Christus Health
- Type: Private
- Industry: Health care
- Predecessor: Sisters of Charity of the Incarnate Word Healthcare System
- Founded: 1999; 27 years ago
- Headquarters: Irving, Texas, United States
- Area served: United States, Chile, Mexico and Colombia
- Website: www.christushealth.org

= Christus Health =

International Catholic nonprofit health system

Christus Health (stylized as CHRISTUS Health) is an international Catholic nonprofit health system based in Irving, Texas, United States.

== History ==
The present company was formed on January 28, 1999 by the merger of Houston's Sisters of Charity Health Care System and San Antonio's Incarnate Word Health System; however its history extends back to 1866, with the founding of St. Mary's Hospital in Galveston, Texas, by the Sisters of Charity religious institute.

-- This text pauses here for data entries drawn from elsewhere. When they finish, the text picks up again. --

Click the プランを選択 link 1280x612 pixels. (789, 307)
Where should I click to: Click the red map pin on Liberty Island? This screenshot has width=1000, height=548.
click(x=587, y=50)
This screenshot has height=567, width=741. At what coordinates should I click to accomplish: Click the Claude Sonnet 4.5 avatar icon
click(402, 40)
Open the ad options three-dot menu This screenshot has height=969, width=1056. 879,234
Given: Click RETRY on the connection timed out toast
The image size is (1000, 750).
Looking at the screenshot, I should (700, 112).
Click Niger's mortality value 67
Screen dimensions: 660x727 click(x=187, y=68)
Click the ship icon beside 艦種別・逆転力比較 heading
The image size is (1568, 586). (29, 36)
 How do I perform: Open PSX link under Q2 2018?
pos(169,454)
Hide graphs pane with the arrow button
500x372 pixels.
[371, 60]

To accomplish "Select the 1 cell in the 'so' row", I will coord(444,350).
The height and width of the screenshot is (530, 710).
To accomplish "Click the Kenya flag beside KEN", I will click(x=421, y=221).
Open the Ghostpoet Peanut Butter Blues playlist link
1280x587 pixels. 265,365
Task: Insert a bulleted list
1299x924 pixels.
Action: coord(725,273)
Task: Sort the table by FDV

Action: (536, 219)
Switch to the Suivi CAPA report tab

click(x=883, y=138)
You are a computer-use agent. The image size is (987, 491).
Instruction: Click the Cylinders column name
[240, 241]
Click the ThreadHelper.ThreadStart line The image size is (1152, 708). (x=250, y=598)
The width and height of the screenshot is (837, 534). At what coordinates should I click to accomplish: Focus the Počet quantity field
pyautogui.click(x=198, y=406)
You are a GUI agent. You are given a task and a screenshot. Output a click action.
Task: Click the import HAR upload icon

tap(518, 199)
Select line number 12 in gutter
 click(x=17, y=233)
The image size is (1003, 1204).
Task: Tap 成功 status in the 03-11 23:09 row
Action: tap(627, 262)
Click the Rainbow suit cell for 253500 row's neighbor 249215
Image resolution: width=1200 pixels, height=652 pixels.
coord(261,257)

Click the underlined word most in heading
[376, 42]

Another significant merger came in 2016 when Christus merged with Trinity Mother Frances Hospitals and Clinics (itself the product of a merger of two Catholic-based systems), giving it a major presence in East Texas.

Christus Health services can be found in 60 cities in Texas, Arkansas, Louisiana, and New Mexico in the U.S.; also, in the Pontificia Universidad Católica de Chile Health Network in Santiago, Chile, and Chihuahua, Coahuila, Nuevo León, Puebla, San Luis Potosí, and Tamaulipas in Mexico.

The system comprises almost 350 services and facilities, including more than 60 hospitals and long-term care facilities, 175 clinics and outpatient centers and dozens of other health ministries and ventures. Its corporate headquarters are in Irving, Texas. It employs approximately 30,000 people and has more than 9,500 physicians.